**Material to process:**

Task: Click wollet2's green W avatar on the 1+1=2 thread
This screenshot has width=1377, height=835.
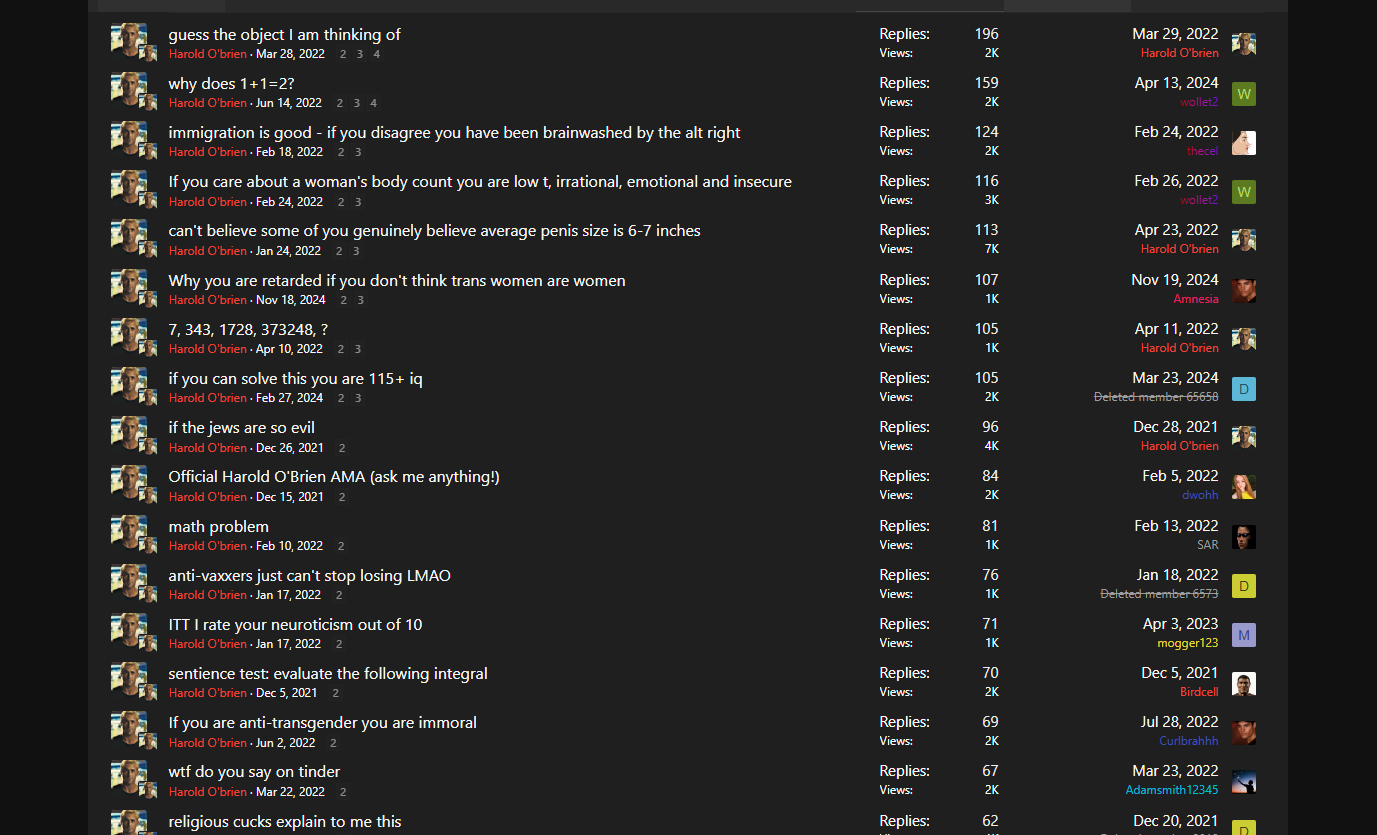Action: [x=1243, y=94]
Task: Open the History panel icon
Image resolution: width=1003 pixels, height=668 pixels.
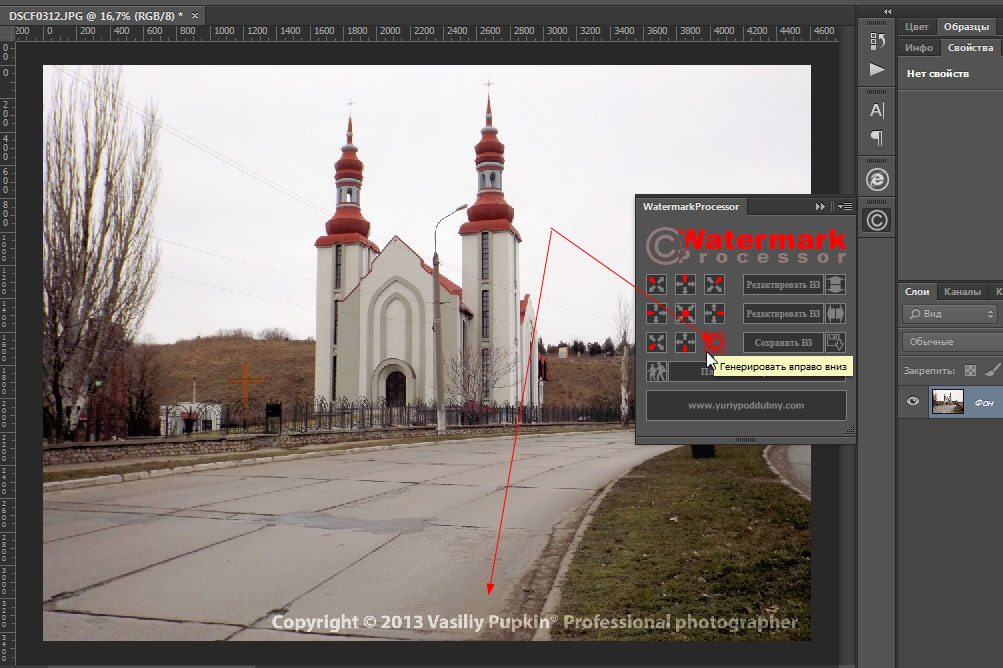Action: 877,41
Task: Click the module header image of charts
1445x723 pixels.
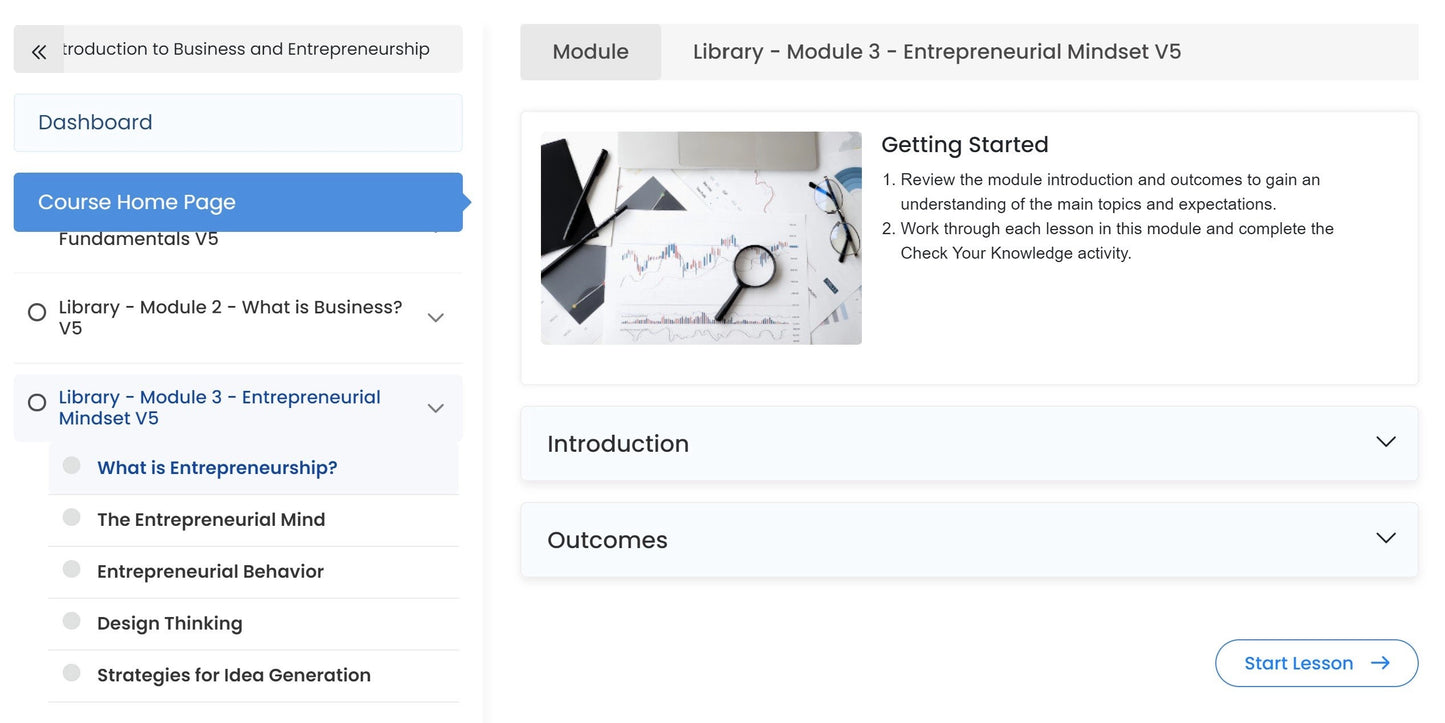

**Work instructions:** Once the pictures are dropped, repeat the data above exactly.

**Finished exercise:**
Task: Click wollet2's green W avatar on the 1+1=2 thread
This screenshot has width=1377, height=835.
Action: [x=1243, y=94]
Task: Open the History panel icon
Image resolution: width=1003 pixels, height=668 pixels.
Action: 877,41
Task: Click the module header image of charts
1445x723 pixels.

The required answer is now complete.